(DATASET EXTRACT)
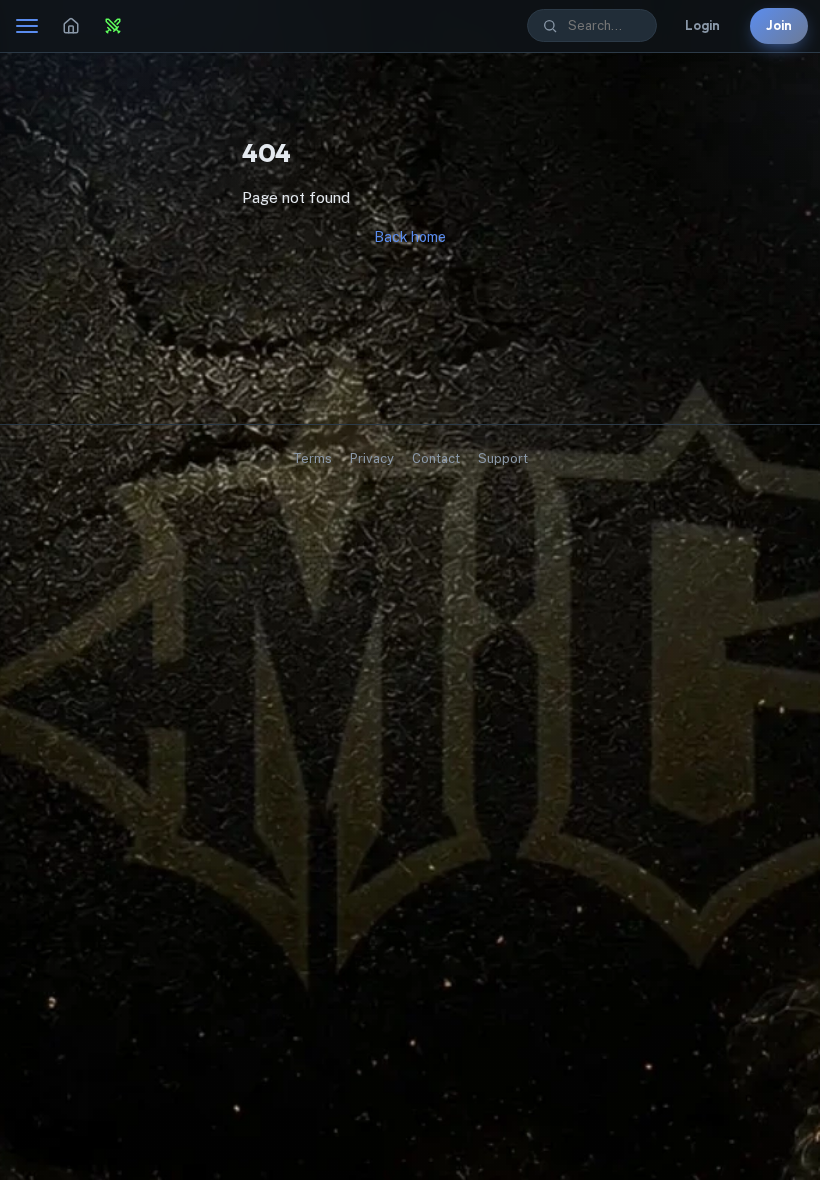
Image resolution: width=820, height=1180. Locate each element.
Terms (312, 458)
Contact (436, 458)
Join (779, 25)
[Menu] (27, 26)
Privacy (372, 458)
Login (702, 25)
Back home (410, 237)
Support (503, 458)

...

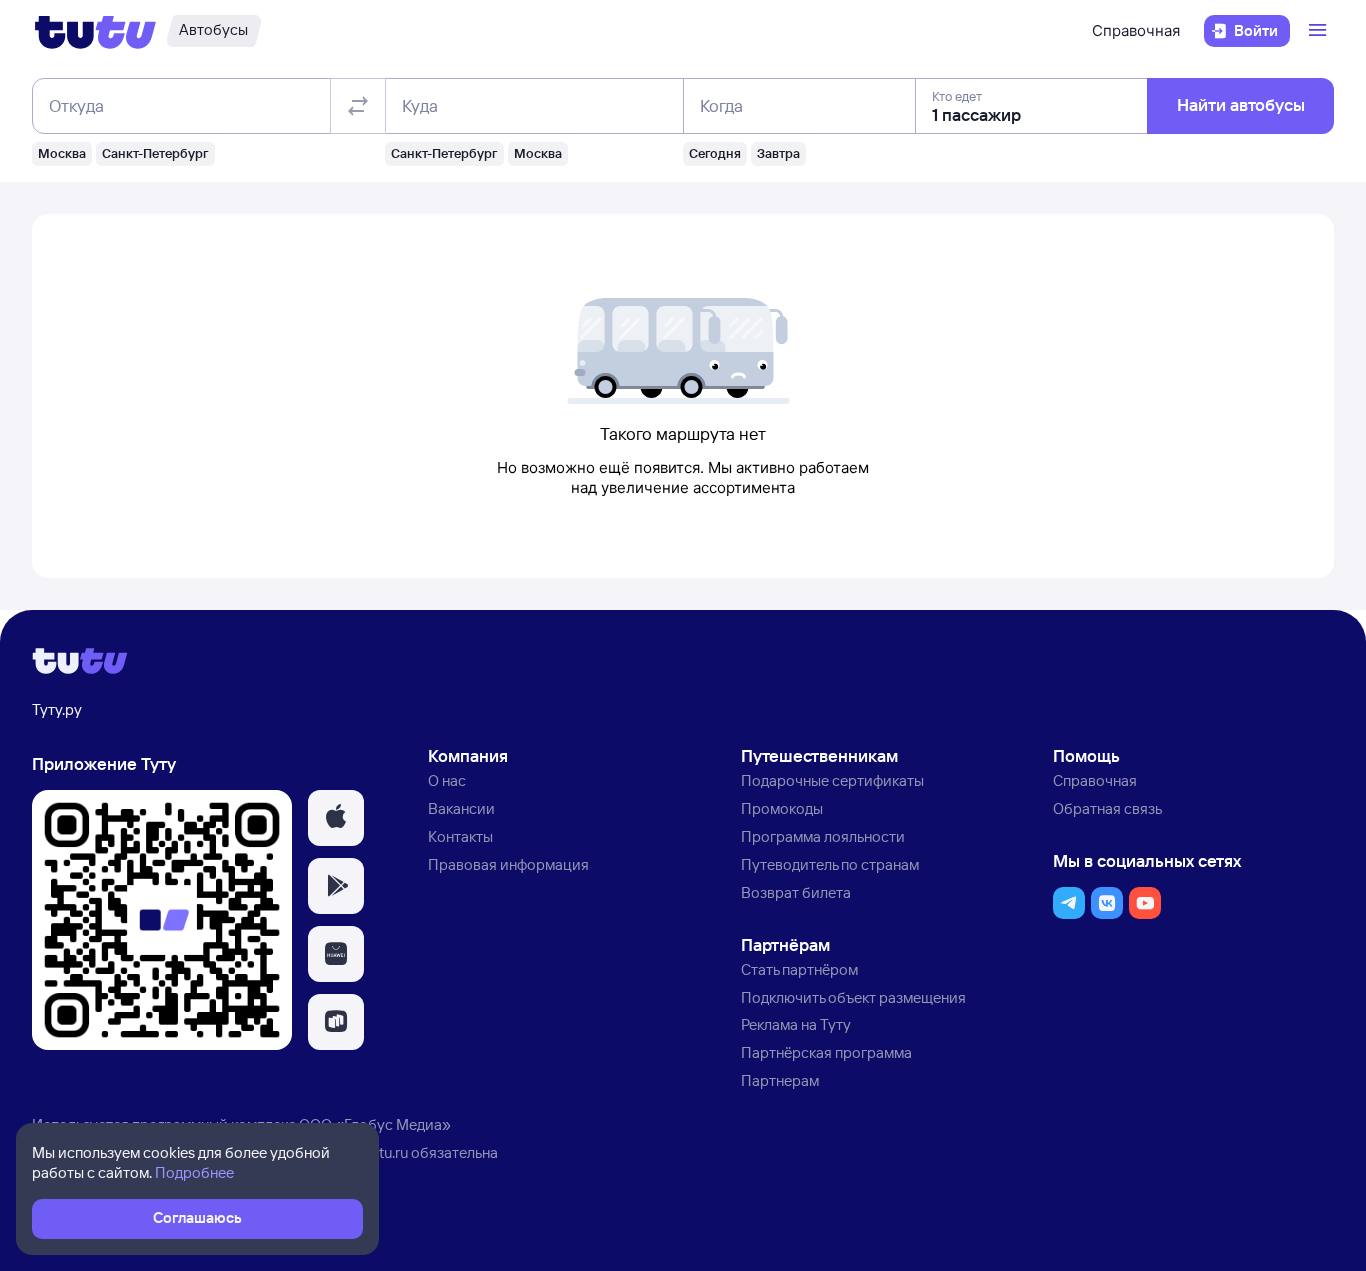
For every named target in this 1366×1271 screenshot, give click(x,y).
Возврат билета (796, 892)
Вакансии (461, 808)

(WHAT TO WORK ON) Look back at the entries above. Retype the line with "Contact (436, 458)", the line with "Support (503, 458)", and all lines in between.

(ANSWER SPACE)
Contact (436, 458)
Join (779, 25)
[Menu] (27, 26)
Privacy (372, 458)
Login (702, 25)
Back home (410, 237)
Support (503, 458)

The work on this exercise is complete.